The decline in patient counts isn’t consistent across Canada, with some provinces including British Columbia, Ontario and Quebec seeing increases in the number of active medical cannabis registrations since legalization.

The biggest decline came in Alberta, which also has the highest per capita number of recreational stores of any Canadian province.

As more cannabis stores open across Canada, that will raise questions for producers reliant on medical cannabis revenue.

16. Micro companies on the rise

The number of micro licenses for cannabis cultivation and processing in Canada has grown steadily in the past year.

At the beginning of 2019, Health Canada had issued only one such license. By early August 2020, 78 entities held micro licenses.

For cultivators, a micro license allows indoor or outdoor growing space of up to 200 square meters. Micro-processing licenses similarly allow processing of a limited amount of cannabis with no limit on plants grown under a micro-cultivation license at the same site.

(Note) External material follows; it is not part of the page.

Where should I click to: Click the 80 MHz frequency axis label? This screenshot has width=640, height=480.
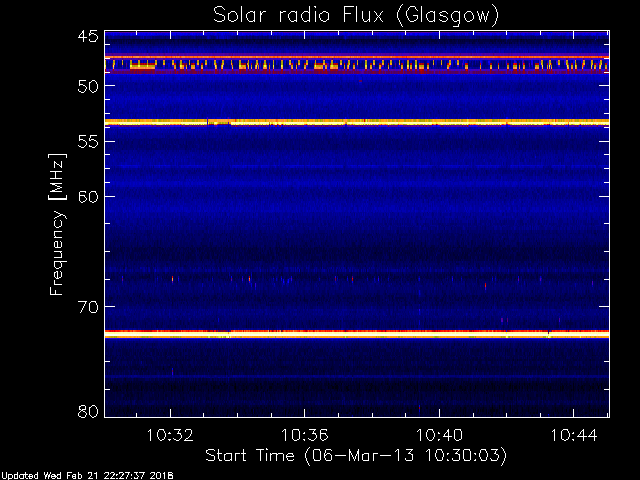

With new micro-sized cannabis companies coming online every month, Canada’s regulated adult-use market will likely become increasingly diverse as more small businesses enter the space.

17. Outside funding dries up

There was a time when investors couldn’t get enough of Canadian cannabis stocks, resulting in soaring market capitalizations and consequent spending sprees by producers flush with cash.

Much of that investor interest dried up toward the end of 2019, as Canadian cannabis firms mostly failed to deliver on the hype.

The increasing difficulty of accessing capital helps explain some other trends in Canada’s cannabis sector, especially downsizing, layoffs and creditor protection.

18. Fewer companies go public; delistings begin

In light of those capital market challenges, it has become increasingly rare for Canadian cannabis firms to go public.

In one case, a Canadian producer was actually delisted from stock exchanges: Scandal-struck CannTrust got booted from both the Toronto Stock Exchange and the New York Stock Exchange in the spring.

Aurora Cannabis consolidated its shares in April to avoid being removed from the New York Stock Exchange, and the NYSE warned Hexo in April that its shares could also be delisted for falling below $1.

The shifting market conditions are a reminder of an uncomfortable truth for the industry: Investors just aren’t as excited about cannabis as they used to be.